Assume that our database is a remote HTTP service. We can test UserService.Login by faking the underlying http.Client that it uses for dbclient. This lets us test the entire logic while pushing the mocks to the leaves of the dependency graph.

With deep mocking, we can mock at the leaves of our dependency graph and assert actual outcomes rather than internal plumbing. We can change the internal plumbing without changing the tests. This is useful for limiting side effects in integration tests. I wrote a library (transportest) that simplifies generating mocks for HTTP clients.

Extract separate concerns

If we want to support different database clients, we can abstract dbclient to a narrow interface (only the methods we need for this use case). The database then becomes a separate concern that we can mock when testing this use case, while the real implementation can be tested separately. Retries, rate limiting, backpressure handling, etc. can also be injected as separately tested concerns.

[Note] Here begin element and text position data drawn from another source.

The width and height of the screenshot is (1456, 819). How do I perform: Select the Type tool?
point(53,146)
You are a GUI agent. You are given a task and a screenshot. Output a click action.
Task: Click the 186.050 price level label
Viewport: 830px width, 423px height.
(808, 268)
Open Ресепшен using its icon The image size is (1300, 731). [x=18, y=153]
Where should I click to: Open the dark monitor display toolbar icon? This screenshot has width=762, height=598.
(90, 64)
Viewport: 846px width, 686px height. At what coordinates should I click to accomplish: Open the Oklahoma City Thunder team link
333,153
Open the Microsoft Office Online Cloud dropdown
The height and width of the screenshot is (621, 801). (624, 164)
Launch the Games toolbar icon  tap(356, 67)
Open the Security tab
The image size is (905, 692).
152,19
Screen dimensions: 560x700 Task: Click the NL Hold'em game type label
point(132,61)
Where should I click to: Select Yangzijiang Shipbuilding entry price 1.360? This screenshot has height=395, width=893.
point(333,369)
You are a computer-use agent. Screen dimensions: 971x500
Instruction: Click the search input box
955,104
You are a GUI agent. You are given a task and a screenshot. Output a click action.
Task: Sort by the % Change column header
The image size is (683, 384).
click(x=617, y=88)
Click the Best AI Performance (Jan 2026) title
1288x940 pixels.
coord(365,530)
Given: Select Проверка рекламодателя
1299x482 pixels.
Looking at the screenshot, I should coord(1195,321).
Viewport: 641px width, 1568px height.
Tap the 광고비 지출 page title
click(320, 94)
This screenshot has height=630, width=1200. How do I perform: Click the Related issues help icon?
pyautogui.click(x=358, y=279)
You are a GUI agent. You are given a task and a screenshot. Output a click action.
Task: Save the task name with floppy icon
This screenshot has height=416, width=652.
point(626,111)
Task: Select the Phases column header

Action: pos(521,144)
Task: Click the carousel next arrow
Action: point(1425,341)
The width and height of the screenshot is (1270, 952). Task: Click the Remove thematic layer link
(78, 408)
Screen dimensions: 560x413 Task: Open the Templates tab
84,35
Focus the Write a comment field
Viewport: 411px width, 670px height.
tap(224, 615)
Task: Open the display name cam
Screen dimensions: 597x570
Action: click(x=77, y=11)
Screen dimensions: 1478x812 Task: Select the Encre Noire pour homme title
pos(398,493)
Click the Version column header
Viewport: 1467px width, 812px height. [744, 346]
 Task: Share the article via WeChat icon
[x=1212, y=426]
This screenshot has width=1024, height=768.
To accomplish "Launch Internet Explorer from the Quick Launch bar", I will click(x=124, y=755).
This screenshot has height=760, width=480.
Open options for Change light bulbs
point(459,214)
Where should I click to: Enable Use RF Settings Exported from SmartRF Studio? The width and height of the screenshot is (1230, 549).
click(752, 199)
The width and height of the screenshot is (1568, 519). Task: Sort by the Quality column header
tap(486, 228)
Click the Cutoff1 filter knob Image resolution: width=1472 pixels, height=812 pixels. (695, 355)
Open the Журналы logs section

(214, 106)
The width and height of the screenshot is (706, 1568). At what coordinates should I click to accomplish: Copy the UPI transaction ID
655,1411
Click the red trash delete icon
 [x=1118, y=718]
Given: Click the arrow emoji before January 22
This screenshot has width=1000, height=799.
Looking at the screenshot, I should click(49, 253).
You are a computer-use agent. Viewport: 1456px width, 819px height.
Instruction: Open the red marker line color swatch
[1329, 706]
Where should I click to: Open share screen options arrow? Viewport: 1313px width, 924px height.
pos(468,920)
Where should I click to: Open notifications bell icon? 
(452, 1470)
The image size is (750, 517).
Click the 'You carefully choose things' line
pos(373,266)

When we extract separate concerns, the logic in the SUT is delegated to other components. We may use mocks to verify the interactions and accept the coupling. We may also forgo verifying such details through mocks and use the integration patterns I described in Testing Event-Based Workflows Using Node.js and RabbitMQ instead.

Key takeaways

  1. Mocks are useful, but they may impose some undesirable properties on your code. Use them carefully.

  2. Avoid making spurious interfaces. Application services have no use being behind interfaces. Before creating an interface, stop and ask why you should.

  3. Keep interfaces small and focused. Writing mocks manually can help us feel the cost of our interfaces. Mocking libraries can hide this cost, so we should be vigilant when using them. Like ORMs and DI containers, mocking libraries can hide problems that we would easily notice if we had to write test doubles manually.

  4. Large interfaces tend to grow larger, and broad interface mocking makes this easy. Keep interfaces small and focused.

  5. Mocks often duplicate application logic, hide important logic from test paths, and couple tests to internal program interactions. Refactor tests to reduce duplication when it occurs. Extract service logic as separate concerns, and consider other integration patterns for component interactions in tests.

  6. If you must verify internal component interactions by asserting method calls, do it sparingly.